Search code examples
c++bigdatahdf5

Reading a single vector from HDF5 in C++


I have data stored in hdf5 format, the shape of the data is: (10000, 100), 10000 vectors of 100 floats.

I want to extract the data from the file into c++ vectors, so for this data I would have 10000 vectors where each element is a vector of 100 floats.

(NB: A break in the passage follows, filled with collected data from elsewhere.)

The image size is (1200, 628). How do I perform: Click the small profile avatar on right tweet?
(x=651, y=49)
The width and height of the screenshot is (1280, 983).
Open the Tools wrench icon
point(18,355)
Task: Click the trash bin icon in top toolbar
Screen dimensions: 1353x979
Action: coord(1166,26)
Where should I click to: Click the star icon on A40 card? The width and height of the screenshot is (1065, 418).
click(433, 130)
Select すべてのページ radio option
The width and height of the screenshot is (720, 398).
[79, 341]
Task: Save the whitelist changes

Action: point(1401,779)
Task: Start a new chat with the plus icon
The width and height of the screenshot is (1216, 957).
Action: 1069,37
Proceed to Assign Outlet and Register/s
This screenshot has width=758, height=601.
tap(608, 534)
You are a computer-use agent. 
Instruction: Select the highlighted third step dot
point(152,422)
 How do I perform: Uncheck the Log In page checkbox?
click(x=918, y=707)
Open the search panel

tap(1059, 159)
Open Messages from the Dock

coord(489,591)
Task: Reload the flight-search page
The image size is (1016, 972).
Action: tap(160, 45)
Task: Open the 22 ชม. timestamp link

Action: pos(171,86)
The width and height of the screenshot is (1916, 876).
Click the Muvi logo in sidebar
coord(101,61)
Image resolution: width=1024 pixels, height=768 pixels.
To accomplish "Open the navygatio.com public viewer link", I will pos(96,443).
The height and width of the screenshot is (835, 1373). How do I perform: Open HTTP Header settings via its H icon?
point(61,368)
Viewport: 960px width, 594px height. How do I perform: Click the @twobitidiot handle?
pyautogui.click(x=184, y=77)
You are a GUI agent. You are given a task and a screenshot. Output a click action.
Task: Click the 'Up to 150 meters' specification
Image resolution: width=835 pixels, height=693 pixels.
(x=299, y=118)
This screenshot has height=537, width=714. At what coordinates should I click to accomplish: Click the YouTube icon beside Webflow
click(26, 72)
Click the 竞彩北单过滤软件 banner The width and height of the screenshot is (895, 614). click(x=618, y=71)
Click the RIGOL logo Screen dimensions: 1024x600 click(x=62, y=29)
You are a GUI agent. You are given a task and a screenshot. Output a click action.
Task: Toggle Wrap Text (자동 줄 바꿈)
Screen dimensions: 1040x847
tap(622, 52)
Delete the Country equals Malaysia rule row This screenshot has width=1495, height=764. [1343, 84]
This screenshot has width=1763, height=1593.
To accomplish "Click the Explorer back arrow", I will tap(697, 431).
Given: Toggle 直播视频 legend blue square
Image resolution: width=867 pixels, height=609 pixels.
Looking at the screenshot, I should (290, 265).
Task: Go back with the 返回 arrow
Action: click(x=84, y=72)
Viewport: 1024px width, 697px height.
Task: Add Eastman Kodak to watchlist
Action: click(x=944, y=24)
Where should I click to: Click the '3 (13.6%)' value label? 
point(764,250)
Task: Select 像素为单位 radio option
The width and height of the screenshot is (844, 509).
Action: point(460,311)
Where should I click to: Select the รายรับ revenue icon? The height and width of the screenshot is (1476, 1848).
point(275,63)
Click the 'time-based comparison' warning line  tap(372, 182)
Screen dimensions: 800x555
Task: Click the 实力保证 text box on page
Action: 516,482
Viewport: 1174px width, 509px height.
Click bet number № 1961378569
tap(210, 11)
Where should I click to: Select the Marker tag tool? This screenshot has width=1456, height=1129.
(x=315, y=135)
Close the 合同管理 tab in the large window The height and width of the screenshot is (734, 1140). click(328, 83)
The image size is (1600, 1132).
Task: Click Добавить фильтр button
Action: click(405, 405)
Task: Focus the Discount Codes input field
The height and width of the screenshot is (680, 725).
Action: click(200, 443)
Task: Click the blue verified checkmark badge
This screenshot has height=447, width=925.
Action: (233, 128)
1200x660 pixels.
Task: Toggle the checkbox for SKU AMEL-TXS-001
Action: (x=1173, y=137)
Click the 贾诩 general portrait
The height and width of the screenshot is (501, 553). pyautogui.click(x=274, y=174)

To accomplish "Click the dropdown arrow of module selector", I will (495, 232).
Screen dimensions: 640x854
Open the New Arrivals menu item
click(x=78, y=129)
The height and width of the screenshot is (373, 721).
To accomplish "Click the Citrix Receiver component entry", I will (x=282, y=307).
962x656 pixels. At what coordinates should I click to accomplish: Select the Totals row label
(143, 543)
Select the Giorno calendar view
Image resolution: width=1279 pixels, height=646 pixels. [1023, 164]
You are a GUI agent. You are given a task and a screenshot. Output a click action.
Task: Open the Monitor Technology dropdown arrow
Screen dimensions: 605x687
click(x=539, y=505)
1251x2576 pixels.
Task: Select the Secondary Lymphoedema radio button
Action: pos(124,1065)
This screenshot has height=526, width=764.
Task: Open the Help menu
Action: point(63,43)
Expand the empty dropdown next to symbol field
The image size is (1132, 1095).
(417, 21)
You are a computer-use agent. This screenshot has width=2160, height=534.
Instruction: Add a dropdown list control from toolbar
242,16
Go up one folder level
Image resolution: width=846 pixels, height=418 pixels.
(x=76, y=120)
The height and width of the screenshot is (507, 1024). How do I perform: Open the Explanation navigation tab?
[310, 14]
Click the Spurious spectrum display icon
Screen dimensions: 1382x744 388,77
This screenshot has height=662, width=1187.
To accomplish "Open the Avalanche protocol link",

I am trying to create a memspace with 1 dimension of 100 elements, then I am trying to read from the file dataset a single row into the memory, but I always get an error:

  #001: ../../../src/H5Dio.c line 487 in H5D__read(): src and dest dataspaces have different number of elements selected

Here is my code:

    H5File fp(... , H5F_ACC_RDONLY);
    DataSet dset = fp.openDataSet("/dataset");
    DataSpace dspace = dset.getSpace();
    hsize_t rank;
    hsize_t dims[2];
    rank = dspace.getSimpleExtentDims(dims, NULL);
    cout<<"Datasize: " << dims[0] << endl;

    // Define the memory dataspace
    hsize_t dimsm[1];
    dimsm[0] = dims[1];
    DataSpace memspace (1, dimsm);

    // create a vector the same size as the dataset
    vector<vector<float>> data;
    data.resize(dims[0]);
    for (hsize_t i = 0; i < dims[0]; i++) {
        data[i].resize(dims[1]);
    }
    //cout<<"Vectsize: "<< data.size() <<endl;

    // Initialize hyperslabs
    hsize_t dataCount[1] = {0,};
    hsize_t dataOffset[1] = {0,};
    hsize_t memCount[1] = {0,};
    hsize_t memOffset[1] = {0,};

    for (hsize_t i = 0; i < dims[0]; i++) {
        dataOffset[0] = i;
        dataCount[0] = dims[1];
        memOffset[0] = 0;
        memCount[0] = dims[1];
        dspace.selectHyperslab(H5S_SELECT_SET, dataCount, dataOffset);
        memspace.selectHyperslab(H5S_SELECT_SET, memCount, memOffset);

        dset.read(data[i].data(), PredType::IEEE_F32LE, memspace, dspace);
        printf("OK %d\n", (int)i);
    }


Solution

  • The dataset dataspace is 2D but you manipulate it with a 1D datacount and offset. Therefore the selectHyperslap method reads garbage beyond the end of the input arrays. Try it like this:

        hsize_t dataCount[2] = {1, dims[1]};
        hsize_t dataOffset[2] = {0, 0};
        const hsize_t memCount[1] = {dims[1]};
        const hsize_t memOffset[1] = {0}; 
        memspace.selectHyperslab(H5S_SELECT_SET, memCount, memOffset);
        for (hsize_t i = 0; i < dims[0]; i++) {
            dataOffset[0] = i;
            dspace.selectHyperslab(H5S_SELECT_SET, dataCount, dataOffset);
            dset.read(data[i].data(), PredType::NATIVE_FLOAT, memspace, dspace);
        }
    

    Some parts are const and don't need to be changed. I'm not even sure you need to select a hyperslab on the memory dataspace. Also, I've changed the output datatype to the native float. You should read in the format of the platform, even if you define datasets as IEEE_F32LE for consistency. HDF5 will handle the conversion.